In 1904, he took part in the first reliability race organized by the American Automobile Association (AAA), from New York to St. Louis. Because he thought this should be a recurring event, he donated a silver trophy and a (for the time) very large prize of 2000 U.S. dollars, which he repeated annually. The AAA Glidden organized this "Glidden Reliability Tour" regularly from 1905 to 1913. The aim was to travel a certain distance within a specified time frame without any checkpoints. A points system decided the winner.

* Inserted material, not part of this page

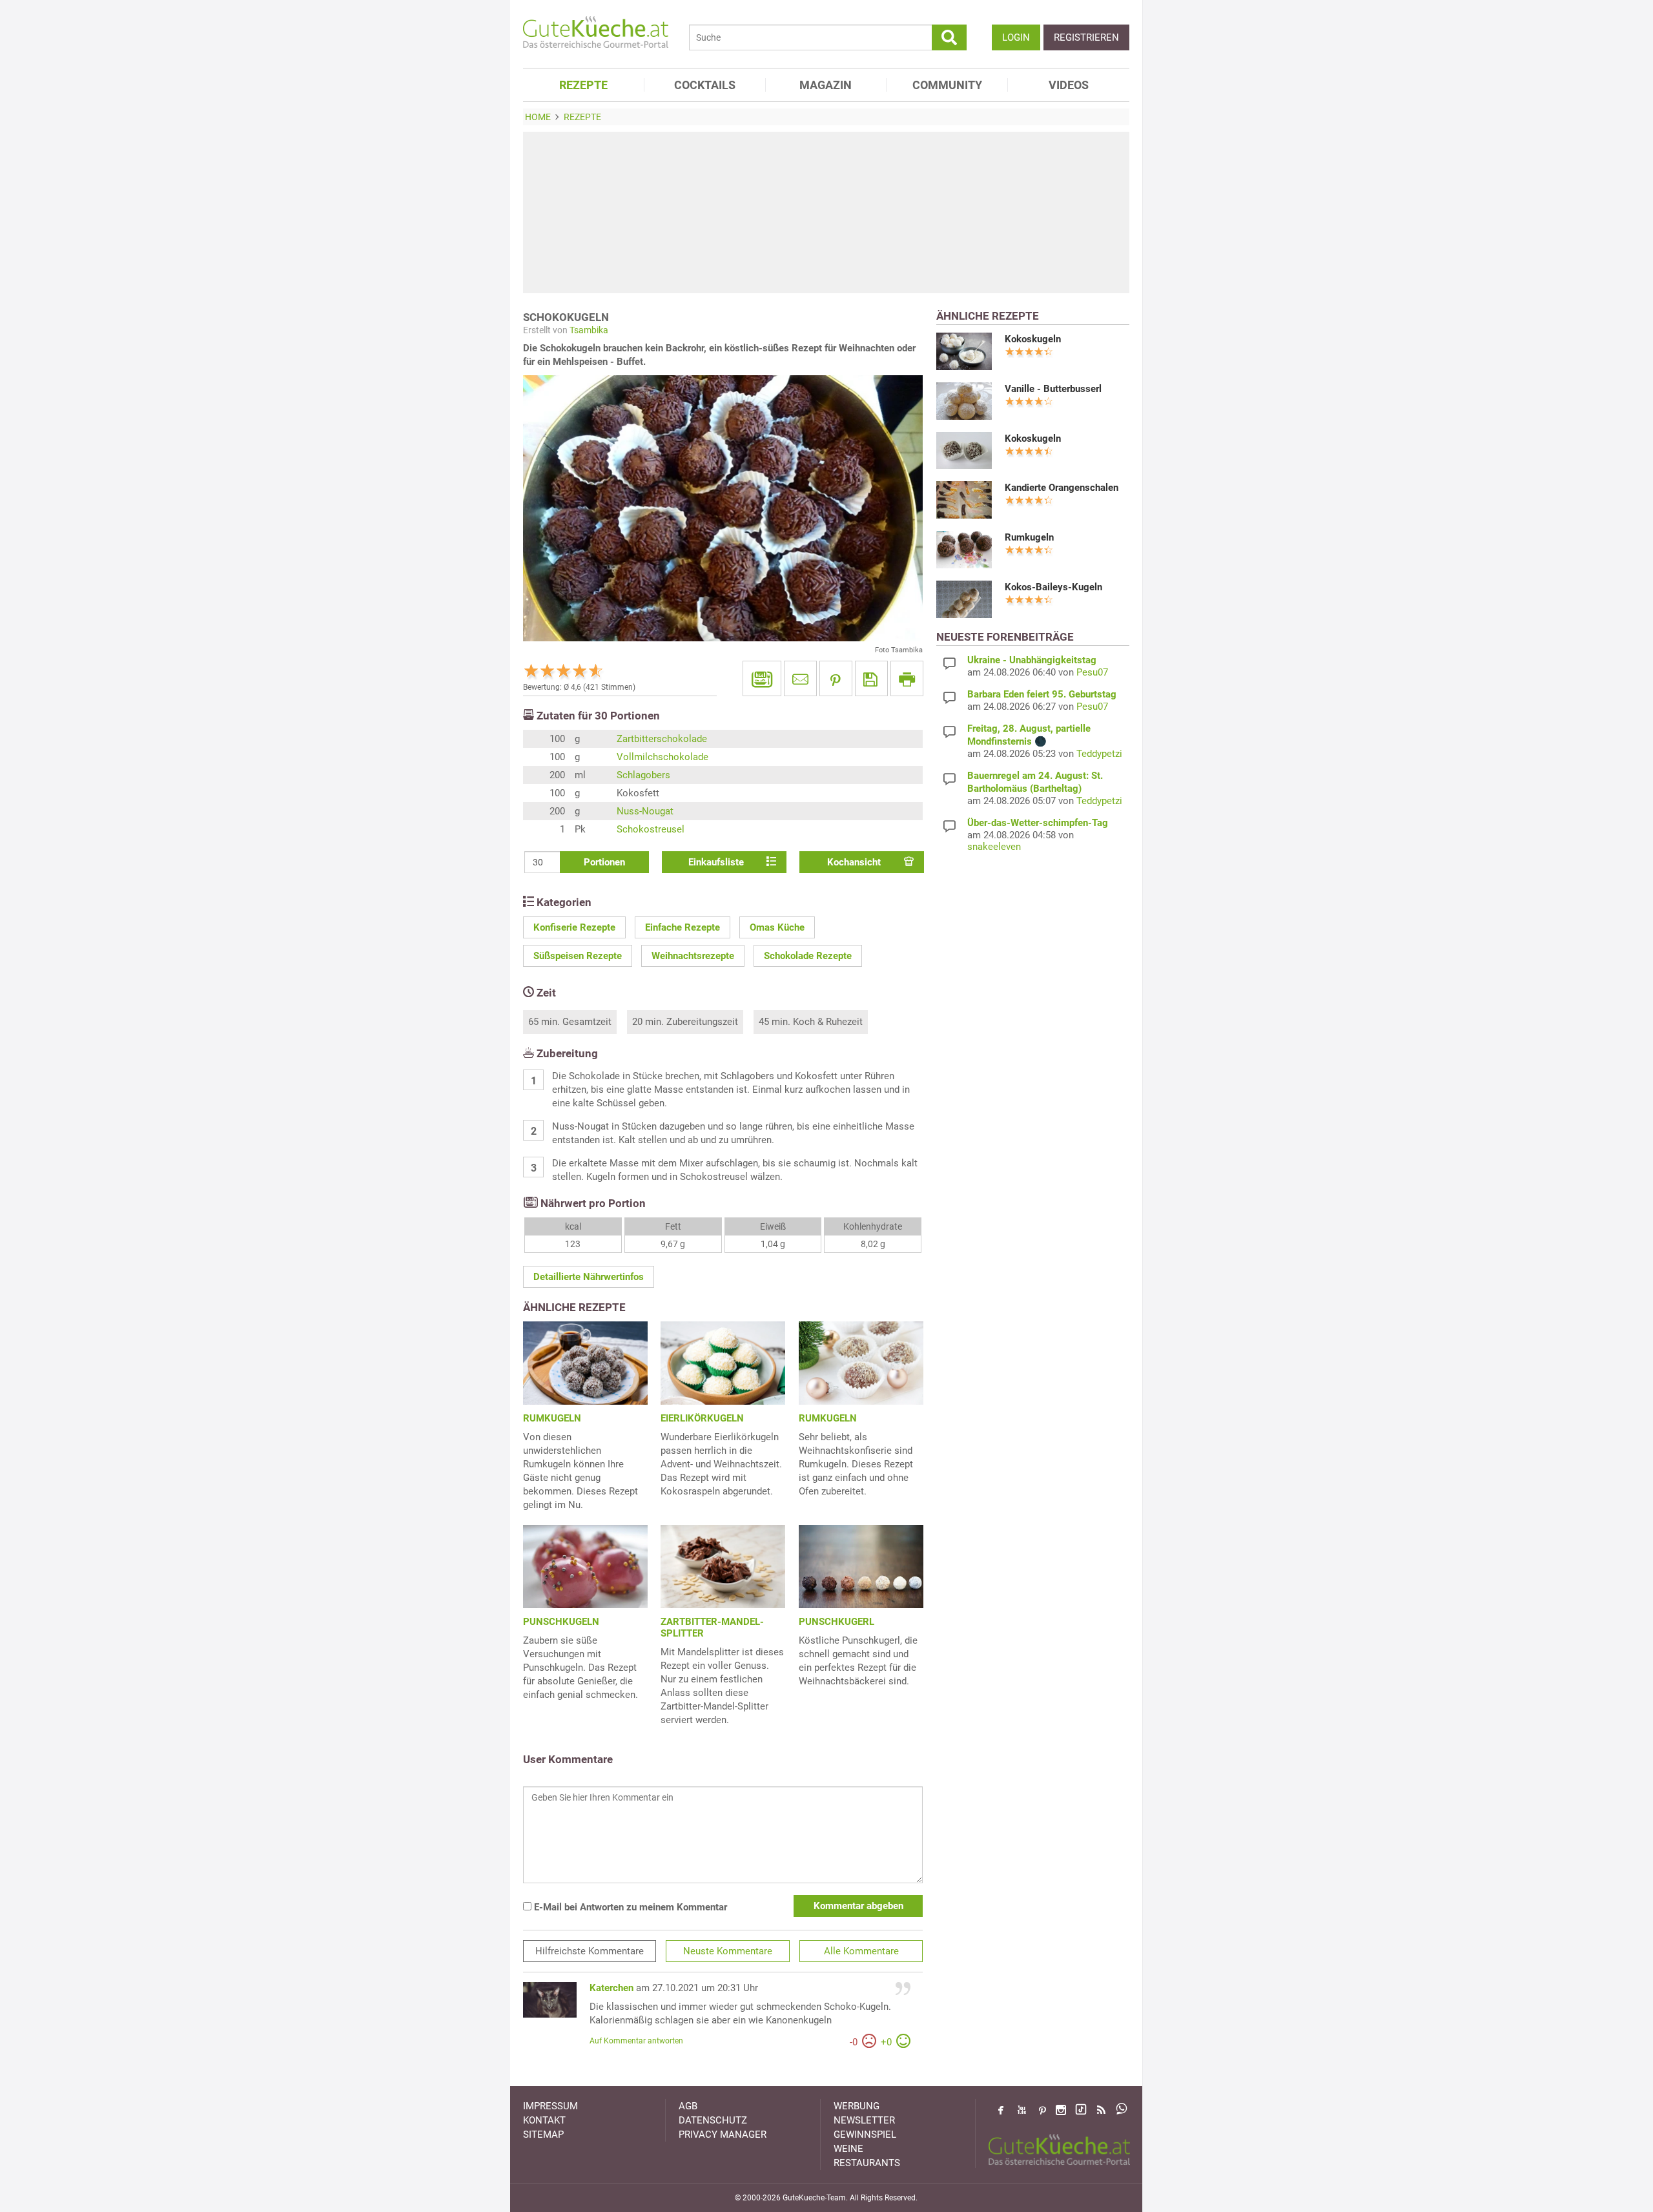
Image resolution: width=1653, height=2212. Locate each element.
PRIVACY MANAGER (722, 2134)
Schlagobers (643, 775)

The first Glidden Tour was perceived as too easy, and the participants voted a winner. This was not, however, Charles Glidden with his Napier, but Percy Pierce in his impressive Pierce-Arrow. In subsequent races, the course grew ever longer and more demanding.

The Glidden Tour was never a trip. It always included several new routes over one hundred miles of practically trackless areas in the U.S. and occasionally in Canada. Many cars were unable to withstand the brutal treatment, and there were also incidents, such as horses shying away. But it was a matter of honor that all the teams should stay together, and Glidden said that he paid tolls to some local authorities and refunded farmers' poultry from his own pockets.

The victory in a Glidden Tour became a matter of prestige, as more and more manufacturers participated and were motivated to succeed by the marketing benefits.

In 1946, the Glidden Tour was recreated by the Veteran Motor Car Club of America (later under the auspices of the Antique Automobile Club of America) and has been carried out every year since then, but in a more tourist-like frame and using veteran vehicles instead. It is regarded as the oldest and most prestigious event of its kind in the United States, and the winner is still handed the silver trophy that Charles Glidden donated in 1905.

== Later life ==
His own travels continued. From 1905 to 1910, he was the first president of the Aero Club of America. From 1908, he began to promote aviation. He praised the lighter than air technology (balloon flight) and was of the opinion that private planes would be similarly ubiquitous as motorcycles.

Charles Jasper Glidden died of cancer at his home in Boston on September 11, 1927.